1. Blood oxygen saturation (SaO) is a potential indicator trait for resistance to ascites in chickens.
2. The objective of the study was to investigate the genetic architecture of SaO in a meat-type chicken line reared in commercial conditions.
3. Data were collected over 15 generations of selection and were divided into two data sets on the basis of a change in recording age from 6 to 5 weeks of age, approximately halfway through the period. The resulting pedigrees comprised in excess of 90 000 birds each and, on average, 12% of these birds had SaO records.
4. Segregation analyses of SaO were carried out assuming a mixed inheritance model that included a major locus segregating in a polygenic background.
5. The analyses suggest that a major gene is involved in the genetic control of SaO in this line.
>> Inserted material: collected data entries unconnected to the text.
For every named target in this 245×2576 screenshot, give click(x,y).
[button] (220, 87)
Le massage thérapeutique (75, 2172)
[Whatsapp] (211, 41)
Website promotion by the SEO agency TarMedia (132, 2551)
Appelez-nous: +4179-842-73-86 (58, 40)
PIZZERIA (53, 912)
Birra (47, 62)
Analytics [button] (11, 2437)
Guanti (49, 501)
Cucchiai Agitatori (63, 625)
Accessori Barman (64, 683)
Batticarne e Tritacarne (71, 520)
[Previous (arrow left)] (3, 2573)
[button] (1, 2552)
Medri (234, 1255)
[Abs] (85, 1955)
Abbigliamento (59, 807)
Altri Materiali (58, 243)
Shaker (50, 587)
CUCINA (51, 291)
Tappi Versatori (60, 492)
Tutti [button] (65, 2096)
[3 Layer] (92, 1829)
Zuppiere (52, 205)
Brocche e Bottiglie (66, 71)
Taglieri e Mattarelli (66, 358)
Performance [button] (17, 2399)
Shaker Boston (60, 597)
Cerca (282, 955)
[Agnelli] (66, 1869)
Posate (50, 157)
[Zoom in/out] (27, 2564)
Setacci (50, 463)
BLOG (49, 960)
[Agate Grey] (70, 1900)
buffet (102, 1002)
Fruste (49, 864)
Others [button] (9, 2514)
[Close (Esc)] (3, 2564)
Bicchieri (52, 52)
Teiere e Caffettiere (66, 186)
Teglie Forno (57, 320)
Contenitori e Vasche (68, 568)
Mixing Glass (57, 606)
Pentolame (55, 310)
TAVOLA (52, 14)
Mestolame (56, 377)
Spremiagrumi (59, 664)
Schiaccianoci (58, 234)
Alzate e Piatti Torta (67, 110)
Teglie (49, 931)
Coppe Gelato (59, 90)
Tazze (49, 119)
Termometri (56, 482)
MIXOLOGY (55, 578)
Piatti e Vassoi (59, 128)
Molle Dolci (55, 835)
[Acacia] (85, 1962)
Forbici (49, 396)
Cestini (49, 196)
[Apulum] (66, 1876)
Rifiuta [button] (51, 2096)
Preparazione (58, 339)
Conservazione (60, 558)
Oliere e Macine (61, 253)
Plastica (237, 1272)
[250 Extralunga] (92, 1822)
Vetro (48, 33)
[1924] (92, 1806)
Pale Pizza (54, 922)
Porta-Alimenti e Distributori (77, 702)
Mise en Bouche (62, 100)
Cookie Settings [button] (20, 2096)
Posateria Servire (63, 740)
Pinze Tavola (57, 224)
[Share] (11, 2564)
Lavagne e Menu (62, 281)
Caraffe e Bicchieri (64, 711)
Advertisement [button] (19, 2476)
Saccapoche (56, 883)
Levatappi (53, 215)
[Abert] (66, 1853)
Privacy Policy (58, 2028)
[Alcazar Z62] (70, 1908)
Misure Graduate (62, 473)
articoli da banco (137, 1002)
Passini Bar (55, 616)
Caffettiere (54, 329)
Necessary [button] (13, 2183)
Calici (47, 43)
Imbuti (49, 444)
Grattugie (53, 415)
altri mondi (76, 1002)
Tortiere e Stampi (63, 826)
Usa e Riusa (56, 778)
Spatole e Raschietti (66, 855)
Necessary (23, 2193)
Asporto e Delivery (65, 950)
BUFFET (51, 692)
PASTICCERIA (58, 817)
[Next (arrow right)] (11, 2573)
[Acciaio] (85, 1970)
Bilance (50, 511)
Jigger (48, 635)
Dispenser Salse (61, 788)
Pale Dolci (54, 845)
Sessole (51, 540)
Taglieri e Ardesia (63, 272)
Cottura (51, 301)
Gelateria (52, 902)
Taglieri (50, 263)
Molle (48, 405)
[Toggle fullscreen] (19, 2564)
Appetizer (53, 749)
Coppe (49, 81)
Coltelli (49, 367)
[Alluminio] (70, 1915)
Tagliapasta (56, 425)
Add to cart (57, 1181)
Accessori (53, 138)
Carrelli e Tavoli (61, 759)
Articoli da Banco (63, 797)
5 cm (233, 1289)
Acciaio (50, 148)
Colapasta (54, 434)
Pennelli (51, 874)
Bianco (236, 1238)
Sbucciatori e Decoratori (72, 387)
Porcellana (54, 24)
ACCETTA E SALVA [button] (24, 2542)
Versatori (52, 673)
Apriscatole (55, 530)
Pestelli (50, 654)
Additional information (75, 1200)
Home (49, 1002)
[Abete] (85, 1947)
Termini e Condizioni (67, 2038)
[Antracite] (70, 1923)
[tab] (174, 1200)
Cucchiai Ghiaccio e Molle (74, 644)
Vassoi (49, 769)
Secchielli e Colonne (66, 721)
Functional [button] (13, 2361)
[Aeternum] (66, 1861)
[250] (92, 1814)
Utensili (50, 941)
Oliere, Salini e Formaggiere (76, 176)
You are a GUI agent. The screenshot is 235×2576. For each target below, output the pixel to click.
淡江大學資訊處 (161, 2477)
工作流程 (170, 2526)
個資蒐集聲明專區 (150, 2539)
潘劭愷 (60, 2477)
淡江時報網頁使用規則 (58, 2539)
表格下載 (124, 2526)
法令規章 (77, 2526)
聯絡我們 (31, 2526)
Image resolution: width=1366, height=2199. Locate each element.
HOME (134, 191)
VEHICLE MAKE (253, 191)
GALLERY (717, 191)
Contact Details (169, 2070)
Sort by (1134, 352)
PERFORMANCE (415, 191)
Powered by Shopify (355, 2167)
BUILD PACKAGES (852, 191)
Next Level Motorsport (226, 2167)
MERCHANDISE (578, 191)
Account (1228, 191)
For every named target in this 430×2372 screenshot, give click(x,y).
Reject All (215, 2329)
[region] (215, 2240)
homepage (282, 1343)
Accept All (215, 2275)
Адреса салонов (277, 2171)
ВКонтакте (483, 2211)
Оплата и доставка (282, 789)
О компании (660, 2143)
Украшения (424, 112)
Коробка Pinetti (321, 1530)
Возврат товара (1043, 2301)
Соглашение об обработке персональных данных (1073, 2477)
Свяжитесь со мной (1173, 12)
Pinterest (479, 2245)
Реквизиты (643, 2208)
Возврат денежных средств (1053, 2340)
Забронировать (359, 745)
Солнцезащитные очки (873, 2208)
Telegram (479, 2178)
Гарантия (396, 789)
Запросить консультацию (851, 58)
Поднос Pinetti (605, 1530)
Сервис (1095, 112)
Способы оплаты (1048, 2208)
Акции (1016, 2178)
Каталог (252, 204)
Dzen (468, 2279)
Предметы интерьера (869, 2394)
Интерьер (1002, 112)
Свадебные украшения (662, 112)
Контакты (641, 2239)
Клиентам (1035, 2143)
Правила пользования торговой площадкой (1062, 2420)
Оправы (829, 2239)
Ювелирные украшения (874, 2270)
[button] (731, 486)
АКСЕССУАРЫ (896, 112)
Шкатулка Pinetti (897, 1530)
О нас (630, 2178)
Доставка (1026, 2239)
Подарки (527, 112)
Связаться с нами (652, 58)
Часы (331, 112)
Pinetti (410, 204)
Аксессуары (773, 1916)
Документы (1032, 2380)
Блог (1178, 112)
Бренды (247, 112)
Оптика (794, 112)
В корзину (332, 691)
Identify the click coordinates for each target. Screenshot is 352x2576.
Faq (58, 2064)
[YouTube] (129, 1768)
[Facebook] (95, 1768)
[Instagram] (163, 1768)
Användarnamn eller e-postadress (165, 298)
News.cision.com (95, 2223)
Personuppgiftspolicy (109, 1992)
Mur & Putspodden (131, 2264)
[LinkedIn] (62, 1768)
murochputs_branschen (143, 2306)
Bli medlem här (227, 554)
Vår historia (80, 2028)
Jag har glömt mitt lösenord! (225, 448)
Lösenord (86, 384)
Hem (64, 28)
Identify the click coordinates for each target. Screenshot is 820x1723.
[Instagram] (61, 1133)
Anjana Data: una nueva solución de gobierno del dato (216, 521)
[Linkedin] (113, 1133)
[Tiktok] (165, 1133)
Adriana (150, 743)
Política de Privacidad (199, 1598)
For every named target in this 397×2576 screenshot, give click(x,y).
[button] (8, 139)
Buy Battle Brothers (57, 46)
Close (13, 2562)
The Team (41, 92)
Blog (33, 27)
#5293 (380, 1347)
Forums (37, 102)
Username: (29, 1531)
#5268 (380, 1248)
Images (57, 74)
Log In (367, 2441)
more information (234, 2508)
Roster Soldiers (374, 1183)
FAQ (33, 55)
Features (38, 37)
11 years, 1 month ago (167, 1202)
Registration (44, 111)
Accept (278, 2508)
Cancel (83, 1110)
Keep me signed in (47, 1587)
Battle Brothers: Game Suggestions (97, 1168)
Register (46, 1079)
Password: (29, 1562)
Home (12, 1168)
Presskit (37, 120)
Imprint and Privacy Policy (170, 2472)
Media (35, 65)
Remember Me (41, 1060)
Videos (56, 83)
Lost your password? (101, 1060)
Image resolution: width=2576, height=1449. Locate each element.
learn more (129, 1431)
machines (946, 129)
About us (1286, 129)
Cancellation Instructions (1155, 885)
The putative gene acts in a dominant fashion and has an additive effect of around 0.90 sigma(p), equivalent to a predicted difference in SaO between the two homozygous classes of more than 10%. The frequency of the allele that increases SaO changed from 0.53 to 0.65 from the first to the second set of data, consistent with selection on SaO scores.
6. Using estimated genotype probabilities at the putative major locus, we inferred that it acts in an overdominant fashion on body weight and fleshing score. If the low SaO allele leads to susceptibility to ascites, its combined effects are consistent with it being maintained in the population by a balance of natural selection on fitness and artificial selection on growth and carcase traits.
7. Even with selection on both SaO and growth traits, the combined genotypic effects would make it difficult to remove the unfavourable low-SaO allele by means of traditional selection without the use of genetic markers.